Por suerto, el marco regulatorio también está evolucionando para acompañar este cambio de modelo. La incorporación de la figura del agregador independiente, definida en el Real Decreto 88/2026, refuerza la participación de la demanda en los mercados eléctricos. Esto permite que los consumidores, a través de sus activos energéticos, puedan ofrecer servicios de flexibilidad al sistema, abriendo nuevas oportunidades de valor.
El verdadero potencial que nos ofrece este nuevo escenario no reside en la aplicación aislada de estas estrategias, sino que en su combinación. Los sistemas avanzados de gestión energética permiten coordinar generación, almacenamiento y demanda en función de múltiples variables, optimizando el comportamiento de la instalación en cada momento y maximizando el beneficio global.

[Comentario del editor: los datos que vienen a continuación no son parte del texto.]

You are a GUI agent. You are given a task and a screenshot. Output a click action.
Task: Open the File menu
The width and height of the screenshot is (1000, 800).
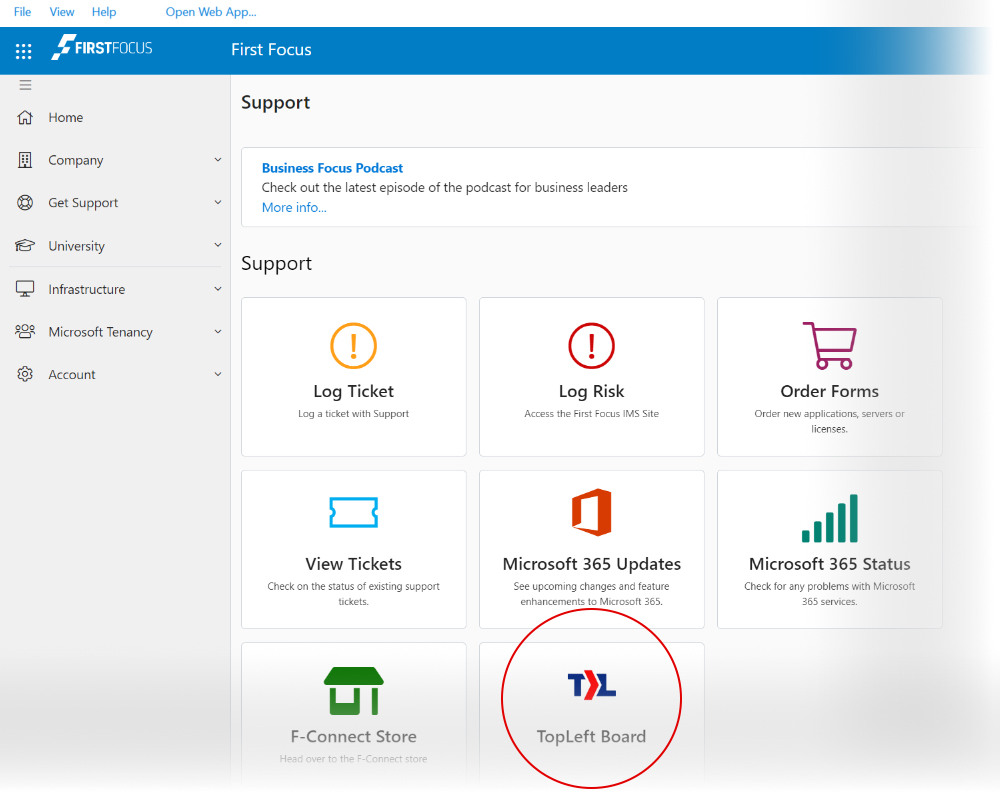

En definitiva, la gestión activa de la energía representa un cambio de paradigma que va más allá de la incorporación de tecnología. Requiere un enfoque integral que combine análisis, planificación y operación continua. La capacidad para integrar estos elementos y adaptarlos a las condiciones cambiantes del entorno será lo que determinará si las organizaciones consiguen o no transformar la energía en una palanca de eficiencia, competitividad y sostenibilidad a largo plazo.
En Edison Next Spain trabajamos en este ámbito acompañando a las organizaciones en la definición e implementación de estrategias de gestión energética avanzada, integrando tecnologías y modelos operativos que permitan aprovechar todo el potencial de la flexibilidad en el nuevo sistema energético.